Probably, the first modern orthopaedic/plastic surgery collaboration occurred between orthopaedic surgeon W. Arbuthnot Lane and plastic surgeon Sir Harold Gillies. In 1919, Lane wrote the preface for Gillies’ first textbook on plastic surgery. The trauma experience of surgeons in World War I, World War II (Sterling Bunnell), Vietnam (George Omer) and more recently in Afghanistan and Iraq (Dana Covey, Scott Tintle, Kyle Potter) has led to a number of advancements in orthopaedic and plastic surgery.[15] Orthopaedics is a discipline that is by definition predominately dedicated to musculoskeletal function and biomechanics. Plastic surgery is a discipline that is dedicated to soft-tissue reconstruction and aesthetics. We first defined the integration of these two specialties and refer to this field as ‘orthoplastic surgery’ and defined it as: A treatment approach that requires the principles and practices of both specialties of orthopaedic surgery and plastic surgery to be applied to clinical problems simultaneously.[16]

In the later part of the last millennium, government agencies, surgical societies, hospitals and insurance companies began to suggest that surgeons provide ‘outcome data’ relating to cost and patient satisfaction to determine whether complex microsurgical procedures actually help patients and improve quality of life.

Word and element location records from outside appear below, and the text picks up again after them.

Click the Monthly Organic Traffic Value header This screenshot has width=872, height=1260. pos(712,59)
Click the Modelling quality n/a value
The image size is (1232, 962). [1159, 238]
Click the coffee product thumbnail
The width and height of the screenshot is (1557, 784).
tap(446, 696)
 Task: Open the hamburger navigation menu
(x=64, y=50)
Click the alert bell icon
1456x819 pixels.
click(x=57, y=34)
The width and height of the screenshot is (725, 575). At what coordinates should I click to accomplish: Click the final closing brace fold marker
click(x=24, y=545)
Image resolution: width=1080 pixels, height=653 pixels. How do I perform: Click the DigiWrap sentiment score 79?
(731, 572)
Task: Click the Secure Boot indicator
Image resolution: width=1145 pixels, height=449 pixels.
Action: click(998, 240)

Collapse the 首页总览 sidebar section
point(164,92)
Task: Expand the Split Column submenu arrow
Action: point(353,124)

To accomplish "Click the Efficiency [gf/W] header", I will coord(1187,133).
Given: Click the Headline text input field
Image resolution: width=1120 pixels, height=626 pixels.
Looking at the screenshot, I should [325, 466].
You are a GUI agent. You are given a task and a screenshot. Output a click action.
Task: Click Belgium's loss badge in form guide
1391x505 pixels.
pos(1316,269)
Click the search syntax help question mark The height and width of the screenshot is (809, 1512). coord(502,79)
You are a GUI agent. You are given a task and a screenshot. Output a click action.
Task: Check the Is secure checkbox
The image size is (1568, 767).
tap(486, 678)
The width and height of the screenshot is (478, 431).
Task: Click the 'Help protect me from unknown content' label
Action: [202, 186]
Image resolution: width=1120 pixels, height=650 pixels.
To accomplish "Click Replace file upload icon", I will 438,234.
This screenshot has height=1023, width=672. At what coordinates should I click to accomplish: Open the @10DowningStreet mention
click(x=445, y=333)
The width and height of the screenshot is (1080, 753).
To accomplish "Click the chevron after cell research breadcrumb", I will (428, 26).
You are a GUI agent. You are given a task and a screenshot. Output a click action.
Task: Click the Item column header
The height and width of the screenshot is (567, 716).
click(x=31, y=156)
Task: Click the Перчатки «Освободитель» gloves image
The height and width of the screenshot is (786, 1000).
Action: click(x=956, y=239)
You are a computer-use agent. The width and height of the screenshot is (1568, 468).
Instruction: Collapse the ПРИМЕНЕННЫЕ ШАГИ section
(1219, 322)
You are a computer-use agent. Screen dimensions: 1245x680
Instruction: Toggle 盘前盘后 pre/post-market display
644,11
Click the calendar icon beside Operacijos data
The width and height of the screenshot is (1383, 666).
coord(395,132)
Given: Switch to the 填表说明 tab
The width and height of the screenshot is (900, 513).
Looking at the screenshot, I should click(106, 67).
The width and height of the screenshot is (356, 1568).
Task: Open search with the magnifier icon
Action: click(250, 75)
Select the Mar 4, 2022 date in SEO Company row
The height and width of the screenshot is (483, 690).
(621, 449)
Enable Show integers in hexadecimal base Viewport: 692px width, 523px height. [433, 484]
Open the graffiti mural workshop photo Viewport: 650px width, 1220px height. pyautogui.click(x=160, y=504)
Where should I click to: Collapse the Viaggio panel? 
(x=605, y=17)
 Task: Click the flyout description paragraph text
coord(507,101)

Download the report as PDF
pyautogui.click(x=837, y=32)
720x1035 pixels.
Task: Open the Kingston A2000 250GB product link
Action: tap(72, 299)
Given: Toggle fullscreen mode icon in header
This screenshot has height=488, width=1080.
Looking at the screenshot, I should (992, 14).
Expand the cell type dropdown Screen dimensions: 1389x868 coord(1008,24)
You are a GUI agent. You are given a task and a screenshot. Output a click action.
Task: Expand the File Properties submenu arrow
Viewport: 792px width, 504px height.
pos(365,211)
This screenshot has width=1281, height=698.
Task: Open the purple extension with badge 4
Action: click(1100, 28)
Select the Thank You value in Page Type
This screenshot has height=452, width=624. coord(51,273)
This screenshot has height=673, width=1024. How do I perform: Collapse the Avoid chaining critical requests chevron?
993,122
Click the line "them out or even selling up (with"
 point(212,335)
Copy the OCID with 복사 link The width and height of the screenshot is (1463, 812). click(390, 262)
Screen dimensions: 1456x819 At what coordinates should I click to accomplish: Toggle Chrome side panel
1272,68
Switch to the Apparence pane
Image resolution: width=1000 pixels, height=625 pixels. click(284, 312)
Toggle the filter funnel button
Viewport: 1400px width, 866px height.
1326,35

As a result, we established a method to create a microsurgery database and defined the costs for reconstructive microsurgical procedures in order to provide real dollar value to health systems, patients and insurance agencies.[17],[18] The orthoplastic approach has enabled hospitals to decrease costs and increase patient satisfaction due to efficiency of care, which is essential in today's healthcare climate.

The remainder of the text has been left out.